(Beginning of RECORDS PROVIDED)

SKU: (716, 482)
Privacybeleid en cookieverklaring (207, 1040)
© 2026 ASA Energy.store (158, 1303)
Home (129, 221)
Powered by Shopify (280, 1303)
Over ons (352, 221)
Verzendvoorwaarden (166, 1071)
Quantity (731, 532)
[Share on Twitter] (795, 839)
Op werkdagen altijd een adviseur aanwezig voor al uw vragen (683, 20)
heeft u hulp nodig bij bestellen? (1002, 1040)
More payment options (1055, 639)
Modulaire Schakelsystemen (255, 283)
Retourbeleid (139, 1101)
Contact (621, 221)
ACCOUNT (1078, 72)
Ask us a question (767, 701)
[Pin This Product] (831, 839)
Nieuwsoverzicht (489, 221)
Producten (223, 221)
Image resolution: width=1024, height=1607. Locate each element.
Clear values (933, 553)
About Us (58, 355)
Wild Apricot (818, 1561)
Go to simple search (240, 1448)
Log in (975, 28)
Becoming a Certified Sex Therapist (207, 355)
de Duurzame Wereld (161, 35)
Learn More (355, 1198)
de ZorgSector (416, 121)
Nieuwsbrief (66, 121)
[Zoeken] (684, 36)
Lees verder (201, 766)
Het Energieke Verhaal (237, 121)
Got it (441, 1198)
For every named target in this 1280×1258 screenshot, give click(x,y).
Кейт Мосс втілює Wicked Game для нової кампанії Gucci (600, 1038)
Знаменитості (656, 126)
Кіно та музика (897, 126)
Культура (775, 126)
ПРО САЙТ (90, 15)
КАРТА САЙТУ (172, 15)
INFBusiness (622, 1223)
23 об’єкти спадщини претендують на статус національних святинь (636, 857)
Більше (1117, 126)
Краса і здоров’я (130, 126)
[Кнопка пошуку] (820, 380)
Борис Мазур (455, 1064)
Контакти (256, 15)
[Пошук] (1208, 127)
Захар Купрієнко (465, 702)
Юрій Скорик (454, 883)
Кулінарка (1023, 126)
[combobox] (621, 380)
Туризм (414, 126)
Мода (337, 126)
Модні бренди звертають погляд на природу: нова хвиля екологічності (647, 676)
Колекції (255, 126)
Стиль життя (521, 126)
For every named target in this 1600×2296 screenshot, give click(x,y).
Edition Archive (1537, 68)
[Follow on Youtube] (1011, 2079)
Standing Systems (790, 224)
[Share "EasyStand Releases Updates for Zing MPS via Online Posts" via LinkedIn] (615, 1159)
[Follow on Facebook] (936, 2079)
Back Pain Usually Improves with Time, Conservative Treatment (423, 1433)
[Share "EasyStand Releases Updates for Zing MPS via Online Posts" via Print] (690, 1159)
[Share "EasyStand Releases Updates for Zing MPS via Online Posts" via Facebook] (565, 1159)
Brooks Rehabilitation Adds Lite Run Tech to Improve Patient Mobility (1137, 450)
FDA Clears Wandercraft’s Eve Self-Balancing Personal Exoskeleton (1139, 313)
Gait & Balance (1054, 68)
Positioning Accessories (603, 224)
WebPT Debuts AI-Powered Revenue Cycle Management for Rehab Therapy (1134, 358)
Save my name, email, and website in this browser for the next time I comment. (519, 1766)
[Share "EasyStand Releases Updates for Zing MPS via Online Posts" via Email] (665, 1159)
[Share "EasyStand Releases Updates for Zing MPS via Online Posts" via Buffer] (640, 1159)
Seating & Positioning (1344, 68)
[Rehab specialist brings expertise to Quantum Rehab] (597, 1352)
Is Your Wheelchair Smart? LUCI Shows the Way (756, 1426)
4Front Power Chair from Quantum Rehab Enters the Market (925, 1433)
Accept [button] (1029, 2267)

(End of RECORDS PROVIDED)

WHAT IS EXPECTED ▸ Retype all of the data shown above, word for word.

TASK RESPONSE ▸
SKU: (716, 482)
Privacybeleid en cookieverklaring (207, 1040)
© 2026 ASA Energy.store (158, 1303)
Home (129, 221)
Powered by Shopify (280, 1303)
Over ons (352, 221)
Verzendvoorwaarden (166, 1071)
Quantity (731, 532)
[Share on Twitter] (795, 839)
Op werkdagen altijd een adviseur aanwezig voor al uw vragen (683, 20)
heeft u hulp nodig bij bestellen? (1002, 1040)
More payment options (1055, 639)
Modulaire Schakelsystemen (255, 283)
Retourbeleid (139, 1101)
Contact (621, 221)
ACCOUNT (1078, 72)
Ask us a question (767, 701)
[Pin This Product] (831, 839)
Nieuwsoverzicht (489, 221)
Producten (223, 221)
Image resolution: width=1024, height=1607. Locate each element.
Clear values (933, 553)
About Us (58, 355)
Wild Apricot (818, 1561)
Go to simple search (240, 1448)
Log in (975, 28)
Becoming a Certified Sex Therapist (207, 355)
de Duurzame Wereld (161, 35)
Learn More (355, 1198)
de ZorgSector (416, 121)
Nieuwsbrief (66, 121)
[Zoeken] (684, 36)
Lees verder (201, 766)
Het Energieke Verhaal (237, 121)
Got it (441, 1198)
For every named target in this 1280×1258 screenshot, give click(x,y).
Кейт Мосс втілює Wicked Game для нової кампанії Gucci (600, 1038)
Знаменитості (656, 126)
Кіно та музика (897, 126)
Культура (775, 126)
ПРО САЙТ (90, 15)
КАРТА САЙТУ (172, 15)
INFBusiness (622, 1223)
23 об’єкти спадщини претендують на статус національних святинь (636, 857)
Більше (1117, 126)
Краса і здоров’я (130, 126)
[Кнопка пошуку] (820, 380)
Борис Мазур (455, 1064)
Контакти (256, 15)
[Пошук] (1208, 127)
Захар Купрієнко (465, 702)
Юрій Скорик (454, 883)
Кулінарка (1023, 126)
[combobox] (621, 380)
Туризм (414, 126)
Мода (337, 126)
Модні бренди звертають погляд на природу: нова хвиля екологічності (647, 676)
Колекції (255, 126)
Стиль життя (521, 126)
For every named target in this 1600×2296 screenshot, give click(x,y).
Edition Archive (1537, 68)
[Follow on Youtube] (1011, 2079)
Standing Systems (790, 224)
[Share "EasyStand Releases Updates for Zing MPS via Online Posts" via LinkedIn] (615, 1159)
[Follow on Facebook] (936, 2079)
Back Pain Usually Improves with Time, Conservative Treatment (423, 1433)
[Share "EasyStand Releases Updates for Zing MPS via Online Posts" via Print] (690, 1159)
[Share "EasyStand Releases Updates for Zing MPS via Online Posts" via Facebook] (565, 1159)
Brooks Rehabilitation Adds Lite Run Tech to Improve Patient Mobility (1137, 450)
FDA Clears Wandercraft’s Eve Self-Balancing Personal Exoskeleton (1139, 313)
Gait & Balance (1054, 68)
Positioning Accessories (603, 224)
WebPT Debuts AI-Powered Revenue Cycle Management for Rehab Therapy (1134, 358)
Save my name, email, and website in this browser for the next time I comment. (519, 1766)
[Share "EasyStand Releases Updates for Zing MPS via Online Posts" via Email] (665, 1159)
[Share "EasyStand Releases Updates for Zing MPS via Online Posts" via Buffer] (640, 1159)
Seating & Positioning (1344, 68)
[Rehab specialist brings expertise to Quantum Rehab] (597, 1352)
Is Your Wheelchair Smart? LUCI Shows the Way (756, 1426)
4Front Power Chair from Quantum Rehab Enters the Market (925, 1433)
Accept [button] (1029, 2267)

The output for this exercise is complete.